Italian prelate of the Catholic Church

Ernesto Eugenio Filippi (17 May 1879 – 23 August 1951) was an Italian prelate of the Catholic Church who served as Archbishop of Monreale in Sicily from 1925 until his death in 1951. He also worked briefly in the diplomatic service of the Holy See, as Apostolic Delegate to Mexico from 1921 to 1923 and Apostolic Delegate to Constantinople from 1923 to 1925.

==Biography==
Ernesto Eugenio Filippi was born on 17 May 1879 in Collelongo, Italy. He was ordained a priest on 21 September 1901.

On 22 July 1921, Pope Benedict XV appointed him titular archbishop of Serdica and Apostolic Delegate to Mexico. He received his episcopal consecration on 7 August 1921.

He initially established cordial relations with the government, but was quickly drawn into the contentious relationship between the Church hierarchy and the anti-clerical political establishment. The government was enforcing a ban on political movements with a religious affiliation, which restricted the ability of Catholic lay associations to advocate for change in Church-state relations. In response, clandestine Catholic associations were operating with the almost universal support of the Mexican bishops and sometimes under their leadership.

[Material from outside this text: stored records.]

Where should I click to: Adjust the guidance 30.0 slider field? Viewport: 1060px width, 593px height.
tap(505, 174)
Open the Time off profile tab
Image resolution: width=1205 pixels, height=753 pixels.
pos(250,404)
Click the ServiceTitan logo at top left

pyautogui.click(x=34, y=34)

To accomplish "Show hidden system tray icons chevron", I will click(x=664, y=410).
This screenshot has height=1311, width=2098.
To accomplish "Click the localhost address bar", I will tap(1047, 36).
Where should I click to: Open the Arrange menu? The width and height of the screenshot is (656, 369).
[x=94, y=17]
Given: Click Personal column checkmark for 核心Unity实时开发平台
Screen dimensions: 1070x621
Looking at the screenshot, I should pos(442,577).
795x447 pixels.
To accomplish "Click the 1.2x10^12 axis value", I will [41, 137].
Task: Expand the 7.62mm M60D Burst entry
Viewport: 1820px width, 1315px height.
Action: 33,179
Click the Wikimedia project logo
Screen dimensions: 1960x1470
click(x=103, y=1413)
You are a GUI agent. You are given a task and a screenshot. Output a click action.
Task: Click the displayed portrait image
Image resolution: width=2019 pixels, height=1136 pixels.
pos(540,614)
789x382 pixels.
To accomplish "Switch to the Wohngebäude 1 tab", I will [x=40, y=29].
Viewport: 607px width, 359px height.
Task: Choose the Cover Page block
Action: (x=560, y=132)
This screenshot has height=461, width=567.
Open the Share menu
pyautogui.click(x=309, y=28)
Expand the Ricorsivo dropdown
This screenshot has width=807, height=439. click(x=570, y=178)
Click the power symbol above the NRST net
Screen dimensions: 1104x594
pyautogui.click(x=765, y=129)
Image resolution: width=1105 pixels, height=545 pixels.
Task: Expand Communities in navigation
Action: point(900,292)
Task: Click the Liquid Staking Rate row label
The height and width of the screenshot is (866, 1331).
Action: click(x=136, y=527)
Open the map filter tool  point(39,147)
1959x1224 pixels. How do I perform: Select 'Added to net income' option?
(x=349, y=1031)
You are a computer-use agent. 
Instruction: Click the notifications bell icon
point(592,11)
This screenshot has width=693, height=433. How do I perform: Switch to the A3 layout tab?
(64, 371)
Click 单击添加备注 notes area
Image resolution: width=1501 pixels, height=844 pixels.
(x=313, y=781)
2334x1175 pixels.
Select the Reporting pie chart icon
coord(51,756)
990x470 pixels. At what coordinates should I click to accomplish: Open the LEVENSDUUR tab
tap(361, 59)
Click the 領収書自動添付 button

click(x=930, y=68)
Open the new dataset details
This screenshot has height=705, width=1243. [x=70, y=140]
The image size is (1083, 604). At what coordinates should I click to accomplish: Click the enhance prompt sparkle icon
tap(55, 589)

Filippi was suspicious of this approach from the first and as he gathered information he only became more negative, fearful of provoking further government repression, especially if he was correct in believing that the associations sheltered advocates of violent revolution. Before he could report fully to his superiors in Rome, he ran afoul of a different government restriction. For decades, Mexico had banned religious rites in public. In January 1923, when he had been in Mexico more than a year, Filippi led a group of bishops in blessing the cornerstone of a monument to Christ the King being constructed on a hillside near Silao. The government of President Alvaro Obregón deemed this a violation of its prohibition on public religious ceremonies and deported Filippi, provoking popular protests.

On 31 March 1923, Pope Pius XI named him Apostolic Delegate to Constantinople.

On 6 April 1925, Pope Pius appointed him Archbishop of Monreale. On 11 February 1951, Pope Pius XII appointed Francesco Carpino to serve as Archbishop Coadjutor there.

He died on 23 August 1951 at the age of 72.